这应该可以解决问题:
library(dynlm)
set.seed(771104)
x <- 5 + seq(1, 10, len=100) + rnorm(100)
y <- x + rnorm(100)
model <- dynlm(x ~ y)
par(oma=c(1,1,1,2))
plotModel(x, model) # works with models which accept 'predict' and 'residuals'
这是代码plotModel
,
plotModel = function(x, model) {
ymodel1 = range(x, fitted(model), na.rm=TRUE)
ymodel2 = c(2*ymodel1[1]-ymodel1[2], ymodel1[2])
yres1 = range(residuals(model), na.rm=TRUE)
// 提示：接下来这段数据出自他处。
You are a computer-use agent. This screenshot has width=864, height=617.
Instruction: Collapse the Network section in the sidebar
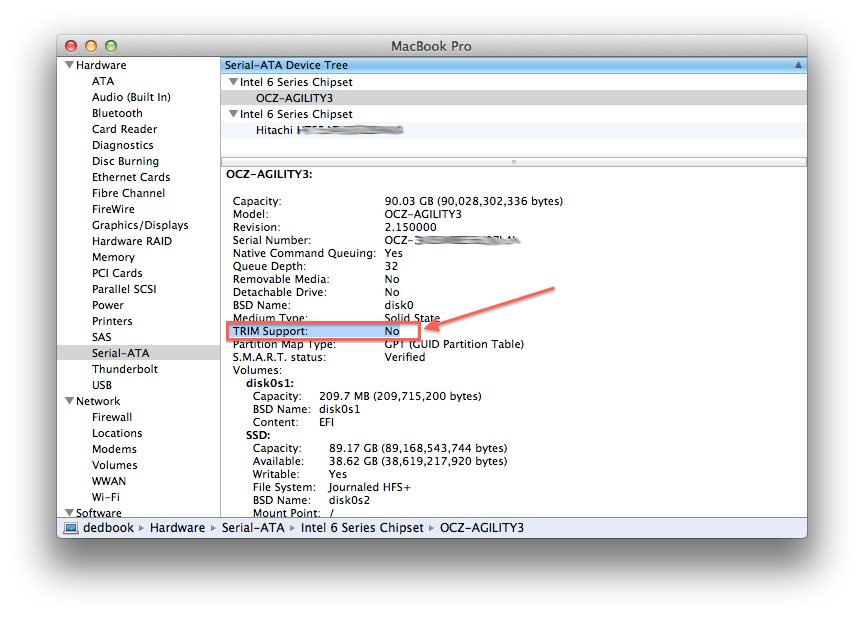[x=68, y=401]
yres2 = c(yres1[1], 2*yres1[2]-yres1[1])
plot(x, type="l", col="red", lwd=2, ylim=ymodel2, axes=FALSE,
ylab="", xlab="")
axis(1)
mtext("residuals", 1, adj=0.5, line=2.5)
axis(2, at=pretty(ymodel1))
mtext("observed/modeled", 2, adj=0.75, line=2.5)
lines(fitted(model), col="green", lwd=2)
par(new=TRUE)
plot(residuals(model), col="blue", type="l", ylim=yres2, axes=FALSE,
ylab="", xlab="")
axis(4, at=pretty(yres1))
mtext("residuals", 4, adj=0.25, line=2.5)
abline(h=quantile(residuals(model), probs=c(0.1,0.9)), lty=2, col="gray")
abline(h=0)
box()
}